1)リンチ症候群であることが確定している患者の家族(血縁者)への対応

図28 リンチ症候群であることが確定している患者の家族(血縁者)への対応
図28 リンチ症候群であることが確定している患者の家族(血縁者)への対応

 

  • 病的バリアント保持者であることが確定している,あるいは遺伝学的検査を行っていない血縁者にはリンチ症候群としての関連腫瘍のサーベイランスを行う(図28)。
  • 病的バリアントがないことが確認された血縁者については,一般のがん検診を行う(図28)。
     リンチ症候群の関連腫瘍のサーベイランス開始年齢に達している血縁者に対しては,サーベイランスの必要性,遺伝子診断の意義についての情報を提供する。

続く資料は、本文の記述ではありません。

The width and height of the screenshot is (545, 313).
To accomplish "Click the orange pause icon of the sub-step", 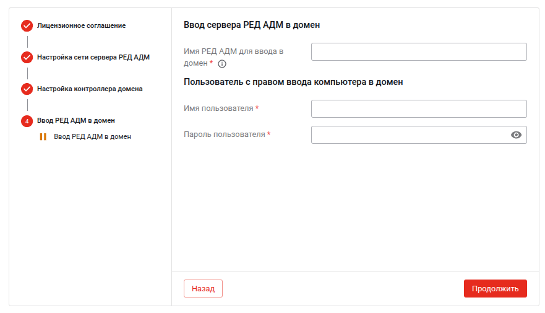I will (x=43, y=137).
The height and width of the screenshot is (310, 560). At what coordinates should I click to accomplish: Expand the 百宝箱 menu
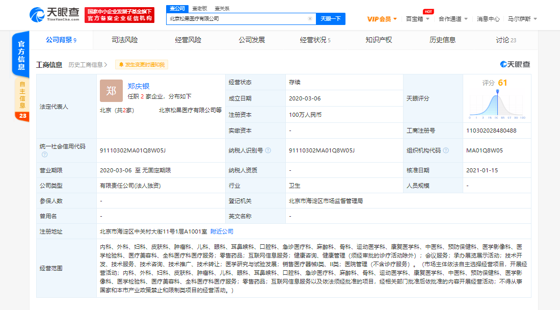point(418,19)
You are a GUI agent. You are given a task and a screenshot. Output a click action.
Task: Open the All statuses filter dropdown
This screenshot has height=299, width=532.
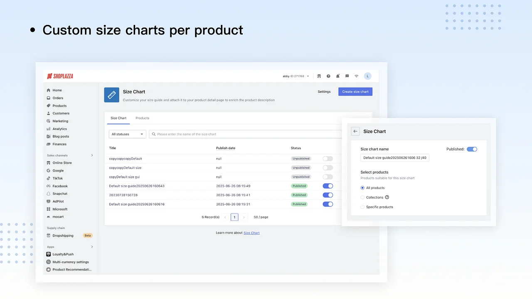[x=127, y=134]
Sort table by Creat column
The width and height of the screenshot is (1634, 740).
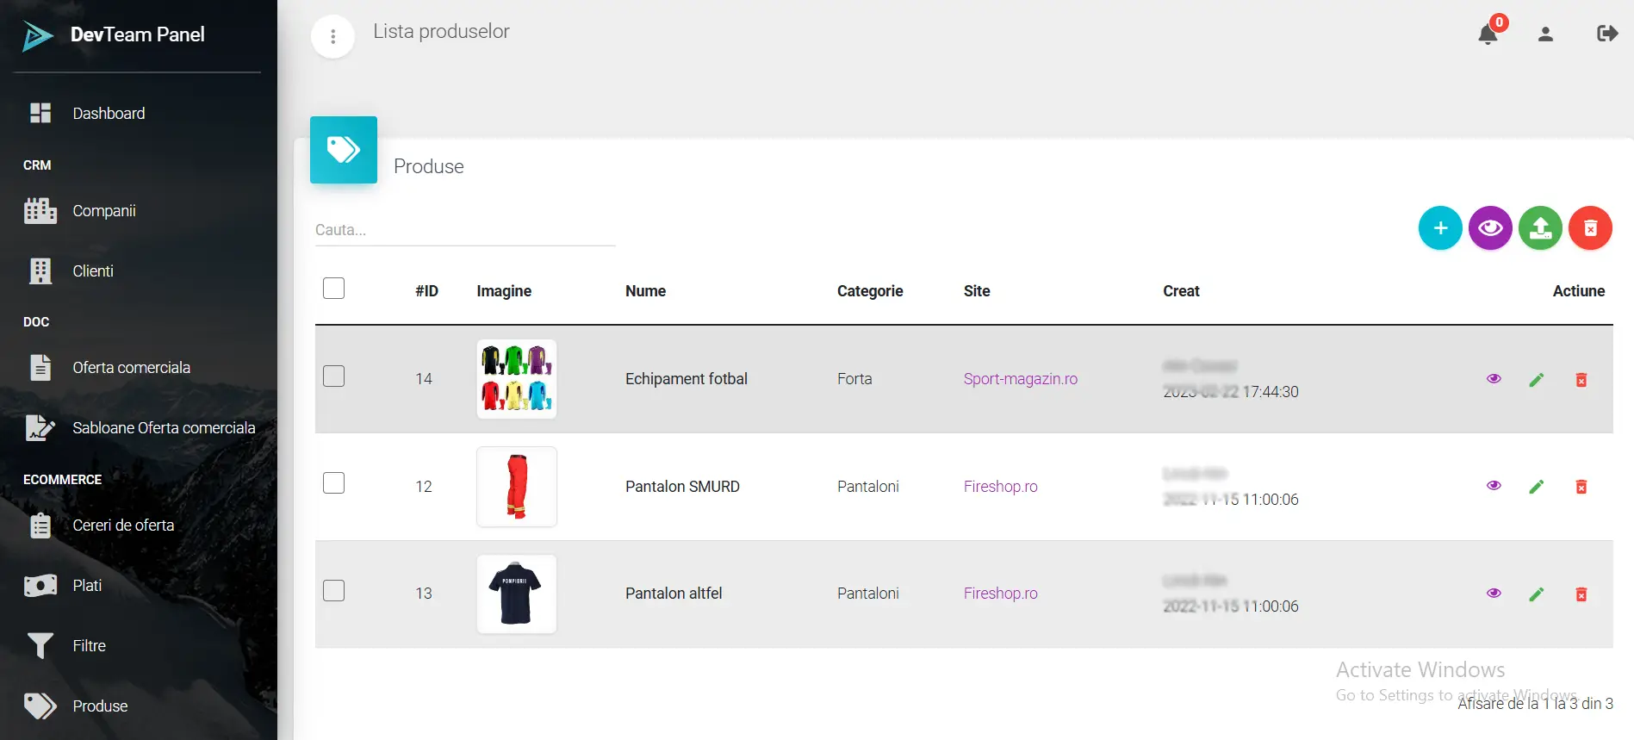[1180, 291]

遺伝学的検査を受けるかどうかは遺伝カウンセリングを通じて本人の意思で決定する。
2)リンチ症候群が疑われるが,確定診断されていない患者の家族(血縁者)への対応
  • 遺伝子診断を実施していない,あるいは実施したがリンチ症候群と確定診断することができなかった患者の血縁者には,家系における関連腫瘍の発生年齢や頻度などを参考に個別のリスク評価を行い,関連腫瘍のサーベイランスを行う。
  • リンチ症候群が疑われる患者の血縁者の場合,表19のサーベイランスまたは,その家系で最も若い大腸癌診断年齢より5~15歳若い年齢から,大腸内視鏡検査を行う。